Immunotherapies are a type of cancer treatment that activate the body’s immune system to attack cancer cells. These types of therapies have had some great successes, revolutionising cancer treatment with improved outcomes and survival for patients. However, not all patients respond to immunotherapies and there can be some dangerous side effects. These treatments can also be very expensive, and not all immunotherapies are available on the NHS.
Immunotherapies can be used on liver cancer, specifically hepatocellular carcinoma (HCC). Over 6,500 people are diagnosed with liver cancer each year and only 8% survive for 10 or more years1.
Currently, there aren’t many indicators to predict how someone with liver cancer will respond to immunotherapy treatment and given the severity of potential side effects, can lead to a lot of uncertainty and potentially additional risk to patients.

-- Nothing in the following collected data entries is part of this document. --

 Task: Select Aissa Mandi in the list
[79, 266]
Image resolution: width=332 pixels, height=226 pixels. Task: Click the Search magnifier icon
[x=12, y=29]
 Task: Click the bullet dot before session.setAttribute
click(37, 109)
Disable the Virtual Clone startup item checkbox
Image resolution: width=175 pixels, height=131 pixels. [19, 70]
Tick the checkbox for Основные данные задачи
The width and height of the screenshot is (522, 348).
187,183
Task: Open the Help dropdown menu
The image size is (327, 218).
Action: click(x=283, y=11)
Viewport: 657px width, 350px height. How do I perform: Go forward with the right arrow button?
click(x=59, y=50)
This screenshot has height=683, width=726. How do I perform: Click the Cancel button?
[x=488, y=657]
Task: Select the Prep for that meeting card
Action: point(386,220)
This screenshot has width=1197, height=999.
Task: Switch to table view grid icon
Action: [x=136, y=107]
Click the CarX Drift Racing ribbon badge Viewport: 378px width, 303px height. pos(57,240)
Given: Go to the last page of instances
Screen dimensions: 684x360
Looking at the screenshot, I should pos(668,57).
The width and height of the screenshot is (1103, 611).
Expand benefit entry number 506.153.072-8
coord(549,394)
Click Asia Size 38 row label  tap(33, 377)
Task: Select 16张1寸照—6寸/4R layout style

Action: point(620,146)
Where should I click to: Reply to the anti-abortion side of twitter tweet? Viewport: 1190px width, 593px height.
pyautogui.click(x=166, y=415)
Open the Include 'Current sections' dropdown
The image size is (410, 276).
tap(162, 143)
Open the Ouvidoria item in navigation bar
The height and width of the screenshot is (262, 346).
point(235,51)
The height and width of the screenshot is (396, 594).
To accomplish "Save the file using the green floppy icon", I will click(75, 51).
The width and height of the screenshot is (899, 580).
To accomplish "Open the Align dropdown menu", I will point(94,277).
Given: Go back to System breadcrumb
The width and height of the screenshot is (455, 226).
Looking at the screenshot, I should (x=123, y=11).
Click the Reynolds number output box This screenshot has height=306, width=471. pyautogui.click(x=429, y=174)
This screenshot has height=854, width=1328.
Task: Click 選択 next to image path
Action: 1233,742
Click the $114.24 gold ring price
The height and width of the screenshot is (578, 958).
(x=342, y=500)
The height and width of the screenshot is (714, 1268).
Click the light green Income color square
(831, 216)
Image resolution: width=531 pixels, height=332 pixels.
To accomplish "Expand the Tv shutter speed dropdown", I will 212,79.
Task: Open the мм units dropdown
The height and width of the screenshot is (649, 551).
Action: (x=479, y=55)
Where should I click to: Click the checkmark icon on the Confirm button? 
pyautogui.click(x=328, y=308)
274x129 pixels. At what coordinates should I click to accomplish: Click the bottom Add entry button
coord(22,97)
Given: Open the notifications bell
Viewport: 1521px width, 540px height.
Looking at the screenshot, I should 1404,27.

A team of researchers at Imperial, involving a Clinical Research Fellow from the CRUK Convergence Science Centre, have designed a machine learning pipeline to extract information from pre-treatment scans and images to identify features that could indicate how a patient will respond to immunotherapy. These machine learning models are capable of outperforming current clinical markers in predicting survival and response to immunotherapy in liver cancer patients. This research could go on to guide personalised treatment pathways for patients and ensure that those who receive immunotherapy will benefit from treatment and those who won’t benefit can explore alternative options and don’t need to take unnecessary risks.